There are several references to the Al Simmons incarnation of the character, who is implied to be active simultaneously with Kurosawa. It is heavily implied that Ken returned to Earth at the exact same time as did Al Simmons, as many events parallel events in the original comic. Like Al Simmons, Kurosawa initially has no memories, and is confronted almost immediately after awakening by the Clown. Clown briefly leaves the manga, replaced by a faerie-like creature calling herself Beelzebub. He returns as the Violator.

There are, however, no references to the 'Youngbloods', a group of heroes that Image comics produced, and which Simmons was mistakenly believed to be by at least three to six people in the beginnings of the American comic. Simmons himself does not appear in any way in the manga, except for a one-panel shot of his arm after the battle with Violator. Malebolgia is also briefly shown in some panels. A new angel is introduced in the manga as well: Mikaela, who appeared to be designed in homage to Angela.

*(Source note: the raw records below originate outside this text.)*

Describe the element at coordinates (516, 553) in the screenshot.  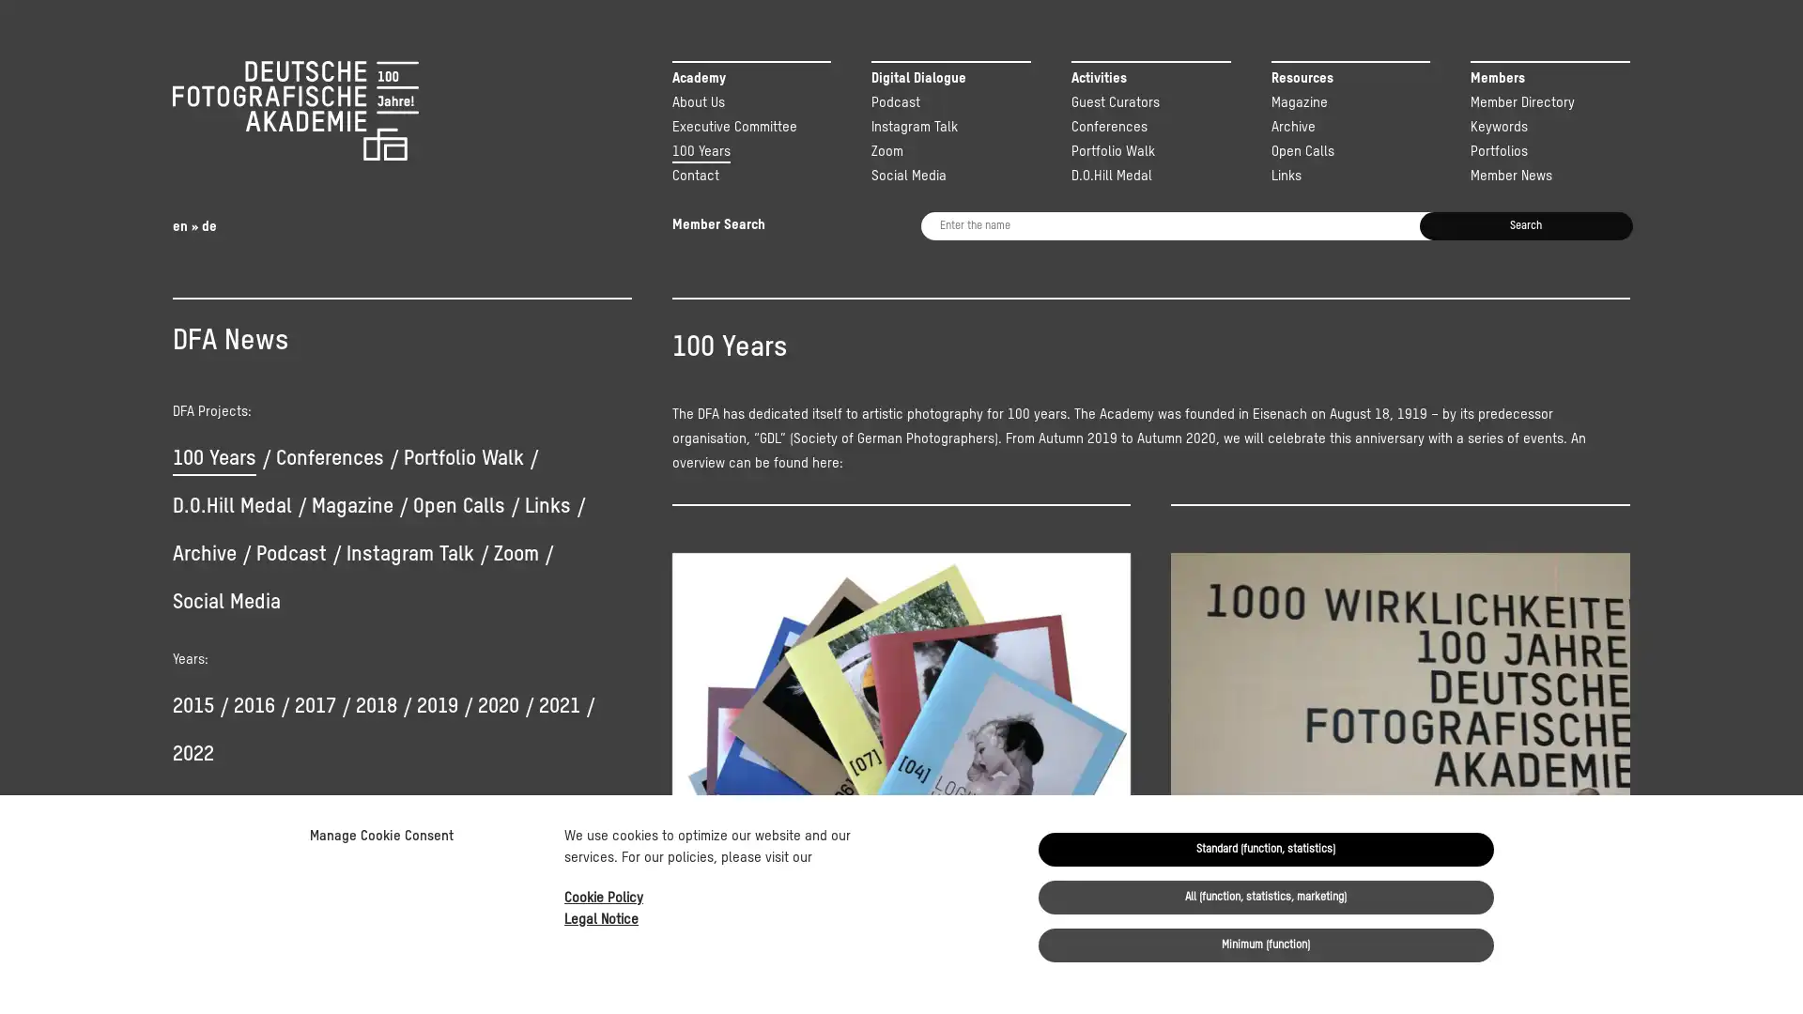
I see `Zoom` at that location.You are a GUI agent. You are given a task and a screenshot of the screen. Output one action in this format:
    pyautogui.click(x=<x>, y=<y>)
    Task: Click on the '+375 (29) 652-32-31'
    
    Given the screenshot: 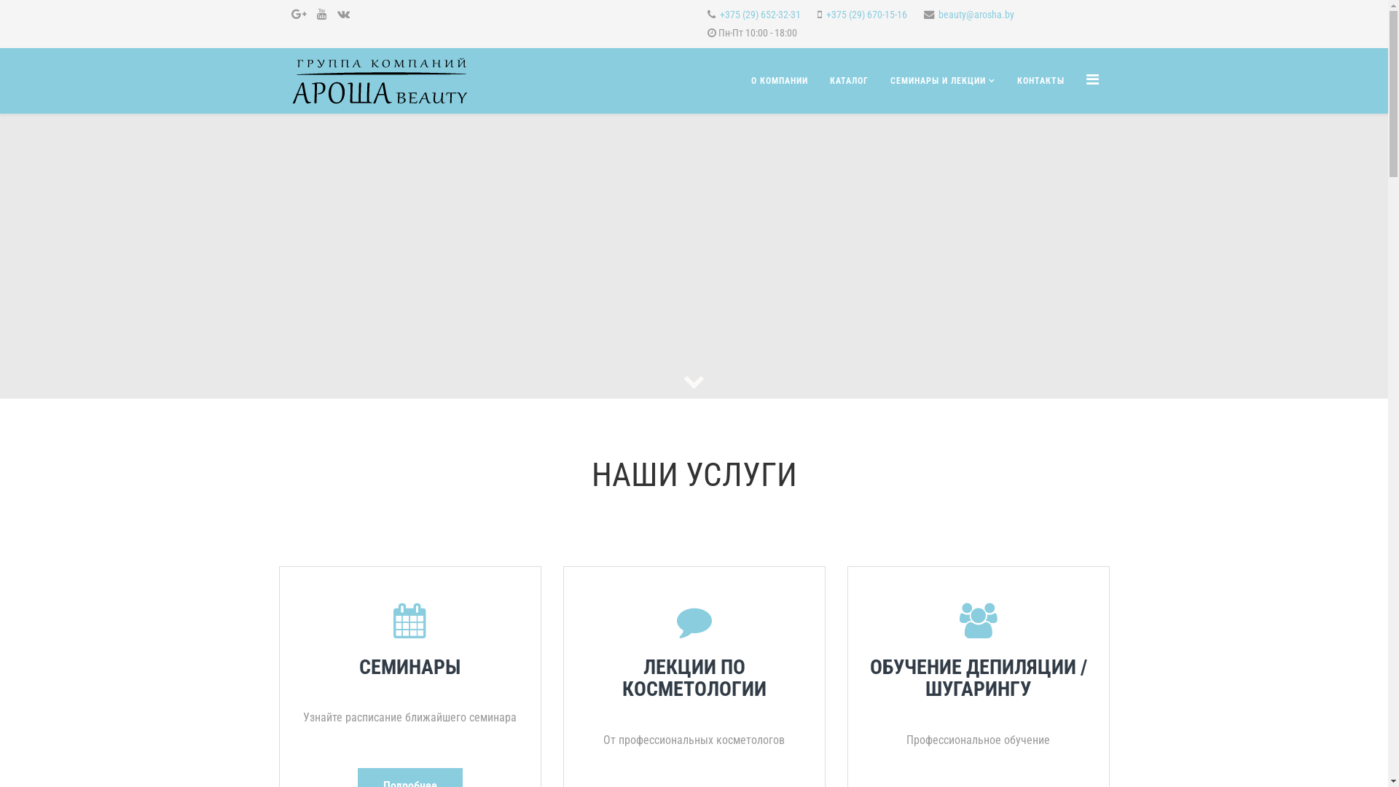 What is the action you would take?
    pyautogui.click(x=759, y=15)
    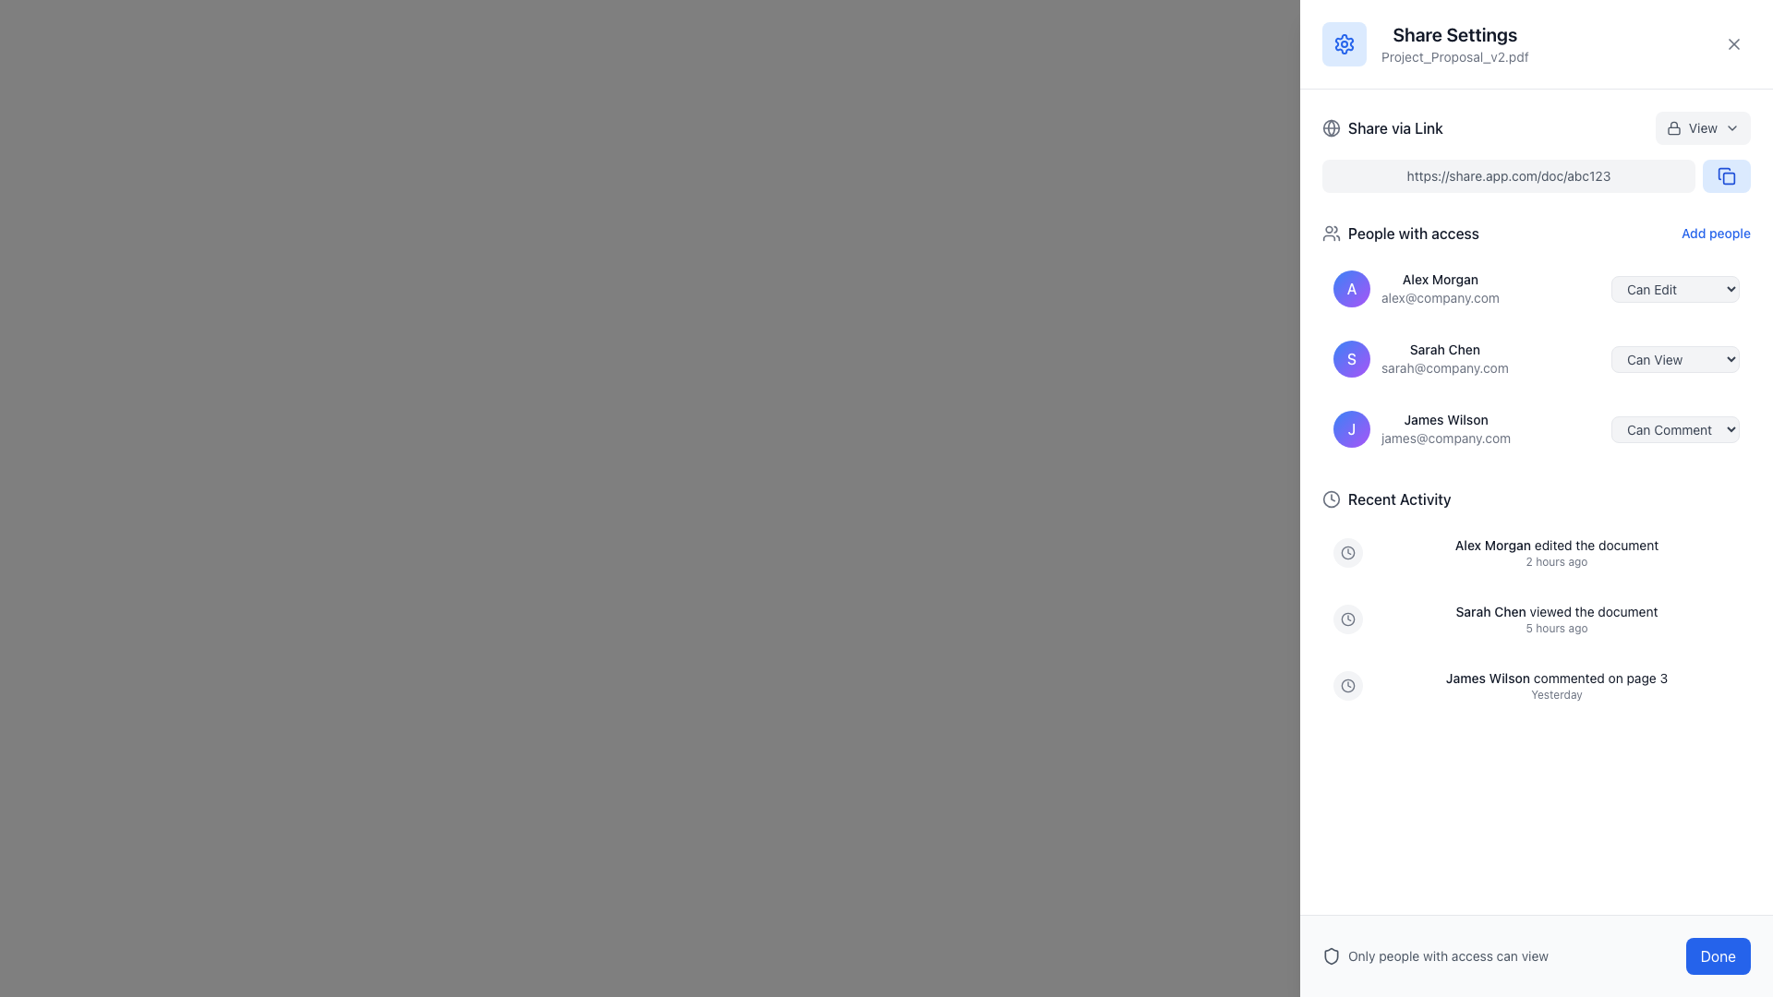 The image size is (1773, 997). Describe the element at coordinates (1536, 429) in the screenshot. I see `the third user information entry in the 'People with access' section` at that location.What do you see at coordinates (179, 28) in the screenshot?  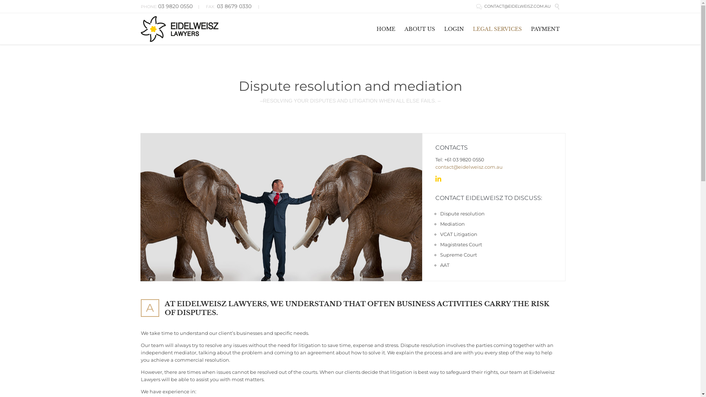 I see `'Eidelweisz Lawyers'` at bounding box center [179, 28].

Only three volumes of the series were released; the Japanese edition was canceled on a cliffhanger. The manga is not intended to have any direct relationship with the normal comic continuity.

One other key difference between the original comic and the manga version of Spawn, was that the Hellspawns in the manga are said to not die off completely and return to Hell, as was supposedly going to happen to Simmons at first, but rather they would be recharged and sent back to Earth, potentially losing more and more of themselves as each time happened, supposedly growing ever stronger, but also becoming just flat out evil, or else simply losing touch with that which made them originally wish to return to life to begin with. Cheveyo is the eldest active Spawn out of the four in the manga, and Cogliostro himself, as he is five hundred years old. This is another key difference, because in the American book, A Spawn is only born once every four hundred years and they lose power eventually, but none of them are supposed to be able to live the full four hundred years between each birth, let alone a century past it. Since Kurosawa is brought back to Earth seven years after his death, he apparently is 'born' as a Spawn literally simultaneously with Al Simmons, as, again, events in the American comic book, at least partially, had an effect on a character in the manga (namely Clown/Violator), and thus the Spawn manga may be viewed to be an alternate universe that has unofficial, but still partially visible ties to the original material.

On a side note, images of the reporters in the American Spawn comic can be seen on TV screens when Kurosawa is studying with Cheveyo.

==Reception==

In Jason Thompson's online appendix to Manga: The Complete Guide, he describes Shadows of Spawn as having "crude" art and ultimately being a "tedious read".